As the beating ebbed, Settle begged for it to be over, according to the suit, which quotes Stepp acquiescing.
“Man to man, we’re done, alright?” he said. “I’m so sorry, straight up, alright?”
Afterward, Stepp asked Settle if he had any diseases, hepatitis, AIDS or was an intravenous drug user. Police photographs taken at the time, included in the suit, show Stepp’s arms glazed over with Settle’s blood.
The suit states, and photos contained within appear to confirm, Settle’s blood had pooled on the road about 15 yards from his car, and splattered on the side of the road as well.
As the two awaited medical help, Settle moaned in pain, begged for water, struggled to talk, stand and sit, and could not even properly recite his own name when asked, the suit states.
Settle was airlifted to Charleston Area Medical Center, where he was diagnosed with an acute head injury, lacerations to the scalp and face requiring nine staples, cranial hematomas, a possible left wrist fracture, and a possible lung contusion.
The suit alleges Stepp attempted to cover up his actions by executing a criminal complaint bringing false charges against Settle including attempting to disarm an officer (a felony), obstructing an officer, battery on an offficer, and destruction of property (the officer’s shirt), all of which are refuted by the footage.
Also, the suit states Stepp told medical responders the crash caused Settle’s injuries, which the dash footage contradicts.
According to Maj. Joe White, director of professional standards for the West Virginia State Police, Stepp is still on active duty and has not been disciplined. He said after the incident in question, as is standard policy after an officer uses force in the course of an arrest, the police conducted an administrative review of events.
“I watched the video this morning, along with our chief of field operations, we both reviewed it and discussed the merits of it,” he said. “From my perspective, it exonerates the trooper of the allegations that are being lodged in this complaint.”
He declined to immediately provide a copy of the dashboard footage or the administrative review, but said both should be attainable through public records requests.
He said the lawsuit took the still photographs out of context from the full video. He said he and the police stand by the charges filed against Settle as well.
In January, a Calhoun County grand jury indicted Settle on eight offenses: attempting to disarm an officer, obstructing an officer, fleeing from an officer, battery on an officer, defective equipment, driving while license suspended (third offense), possession of a controlled substance, and destruction of property.
When asked specifically about the allegation that Stepp handcuffed his left wrist to Settle’s left wrist, White denied it.

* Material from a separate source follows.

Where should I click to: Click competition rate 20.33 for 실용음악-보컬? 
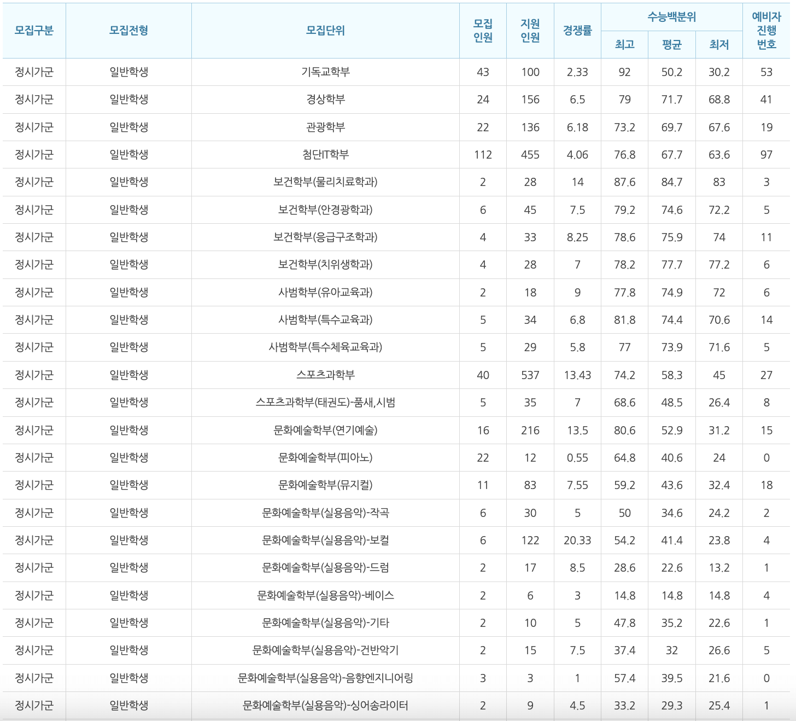tap(577, 540)
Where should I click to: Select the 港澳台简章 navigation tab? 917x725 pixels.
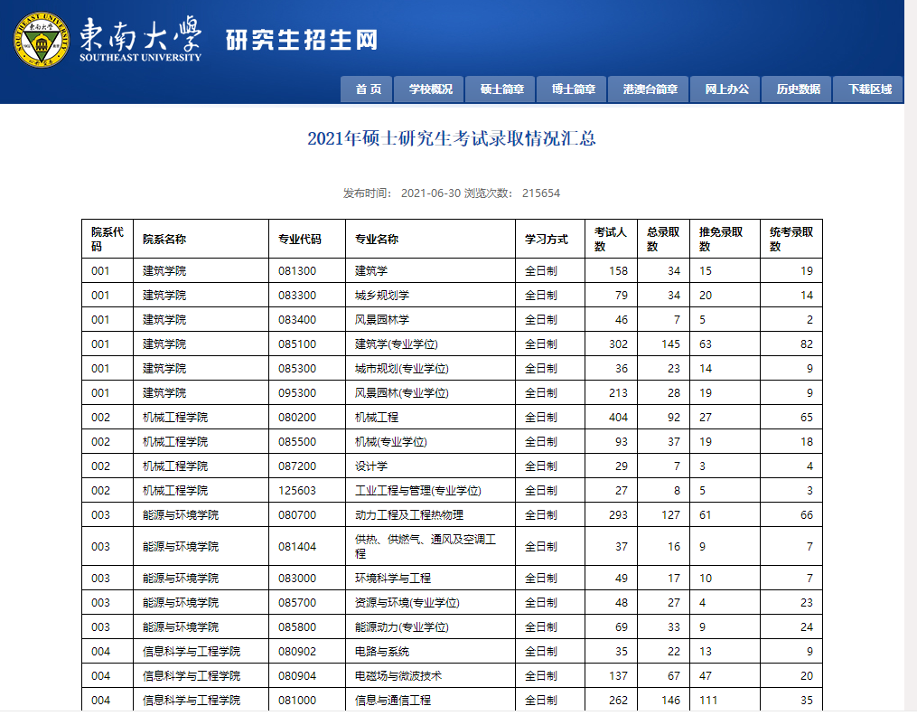pos(649,89)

“That’s not accurate, they weren’t handcuffed to each other,” he said. “The trooper was able to get one cuff on Mr. Settle, and he couldn’t get the other cuff on him, and Mr. Settle wouldn’t comply with his directives to let him handcuff him.”
In response to this quotation, Russell Williams, Settle’s attorney, provided a series of photos that show the left wrists of Settle and Stepp handcuffed together.

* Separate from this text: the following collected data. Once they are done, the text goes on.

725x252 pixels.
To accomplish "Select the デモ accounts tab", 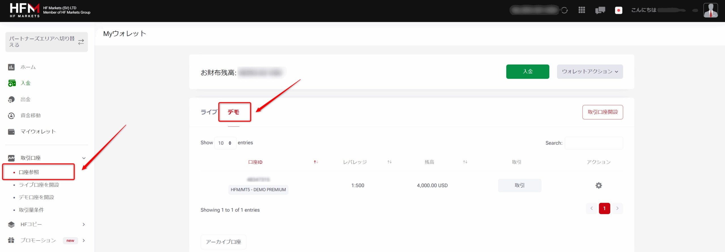I will pos(234,112).
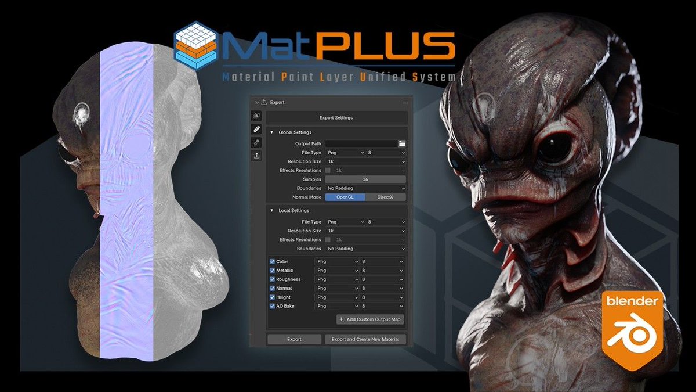Open the settings gear tab in the sidebar
Viewport: 696px width, 392px height.
(x=256, y=143)
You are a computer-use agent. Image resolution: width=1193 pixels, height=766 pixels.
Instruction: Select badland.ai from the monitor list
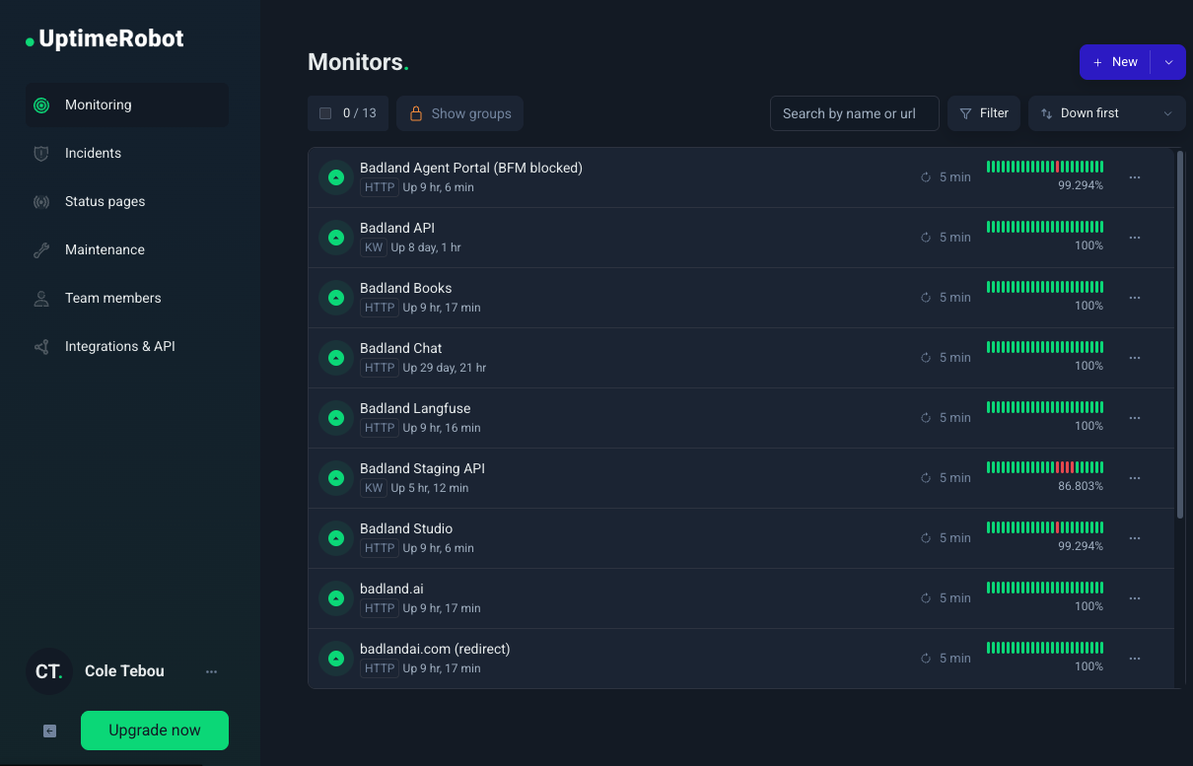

“The horrific dashcam video and police photographs speak for themselves,” Williams said in a statement.
A criminal complaint Stepp wrote in April 2017 offers a different narrative than that of the lawsuit. He does not mention dragging Settle out of his vehicle by his face, although he does not say directly how Settle emerged from the overturned vehicle.
He said Settle resisted arrest and would not follow directives.
“After physically fighting with Mr. Settle for approximately 15 minutes, this trooper was eventually able to get him under control and secure him in restraints,” the complaint states. “During the strenuous fight, Mr. Settle struck this trooper several times with his fists; Mr. Settle even attempted to disarm this trooper. While grappling with him, Mr. Settle was able to successfully unclasp this trooper’s holster and was pulling the handle of this trooper’s pistol.”
The Calhoun County prosecuting attorney could not be reached for comment.